Document passage:
⟨

Purpose: Assigns conductors to specific experiment repetition phases with scheduled times for future scheduling functionality.

Key Functions

Authentication & Authorization

  • public.get_user_role(): Returns the first role for a user (backward compatibility)
  • public.get_user_roles(): Returns all roles for a user as an array
  • public.is_admin(): Checks if user has admin role
  • public.has_role(role_name TEXT): Checks if user has specific role
  • public.has_any_role(role_names TEXT[]): Checks if user has any of the specified roles
  • public.can_manage_experiments(): Checks if user can manage experiments (admin or conductor)

User Management

  • public.generate_temp_password(): Generates secure temporary passwords
  • public.create_user_with_roles(user_email, role_names, temp_password): Creates users with multiple roles

Data Validation

  • validate_repetition_number(): Ensures repetition numbers don't exceed experiment requirements
  • public.check_repetition_lock_before_withdrawal(): Prevents withdrawal of locked repetitions
  • public.check_availability_overlap(): Prevents overlapping availabilities for the same conductor
  • public.adjust_overlapping_availability(): Automatically adjusts overlapping availabilities (alternative approach)

⟩

Task description:
In the database functions passage, echo the text word for word, starting at "User Management" and ending at "availabilities (alternative approach)". The listing isn't used for this exercise.

Study material:
⟨

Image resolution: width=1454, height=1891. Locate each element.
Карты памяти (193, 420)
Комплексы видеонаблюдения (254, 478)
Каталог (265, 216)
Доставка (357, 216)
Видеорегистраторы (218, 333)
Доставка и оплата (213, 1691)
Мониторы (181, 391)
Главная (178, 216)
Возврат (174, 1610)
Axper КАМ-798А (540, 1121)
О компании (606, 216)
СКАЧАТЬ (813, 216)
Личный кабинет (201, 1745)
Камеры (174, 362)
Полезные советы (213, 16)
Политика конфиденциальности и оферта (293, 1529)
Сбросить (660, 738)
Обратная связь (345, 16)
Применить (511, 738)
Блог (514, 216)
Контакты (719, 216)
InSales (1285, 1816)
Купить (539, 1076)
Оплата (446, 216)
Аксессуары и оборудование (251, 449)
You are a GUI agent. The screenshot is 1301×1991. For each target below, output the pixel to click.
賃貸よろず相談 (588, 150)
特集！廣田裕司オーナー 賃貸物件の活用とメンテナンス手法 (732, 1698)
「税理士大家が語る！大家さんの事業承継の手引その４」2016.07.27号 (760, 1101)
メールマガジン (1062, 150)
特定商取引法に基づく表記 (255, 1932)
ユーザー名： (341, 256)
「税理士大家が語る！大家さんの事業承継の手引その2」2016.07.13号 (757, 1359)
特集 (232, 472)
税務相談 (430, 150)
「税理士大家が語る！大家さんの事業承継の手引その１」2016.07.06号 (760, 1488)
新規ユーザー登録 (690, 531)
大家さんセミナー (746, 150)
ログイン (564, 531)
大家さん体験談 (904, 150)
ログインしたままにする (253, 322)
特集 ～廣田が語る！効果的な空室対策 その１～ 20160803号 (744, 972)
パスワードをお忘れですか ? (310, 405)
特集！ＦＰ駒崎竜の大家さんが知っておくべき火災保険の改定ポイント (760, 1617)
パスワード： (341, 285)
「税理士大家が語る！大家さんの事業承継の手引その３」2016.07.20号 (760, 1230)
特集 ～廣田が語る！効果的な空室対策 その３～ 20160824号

⟩

Reply:
User Management

  • public.generate_temp_password(): Generates secure temporary passwords
  • public.create_user_with_roles(user_email, role_names, temp_password): Creates users with multiple roles

Data Validation

  • validate_repetition_number(): Ensures repetition numbers don't exceed experiment requirements
  • public.check_repetition_lock_before_withdrawal(): Prevents withdrawal of locked repetitions
  • public.check_availability_overlap(): Prevents overlapping availabilities for the same conductor
  • public.adjust_overlapping_availability(): Automatically adjusts overlapping availabilities (alternative approach)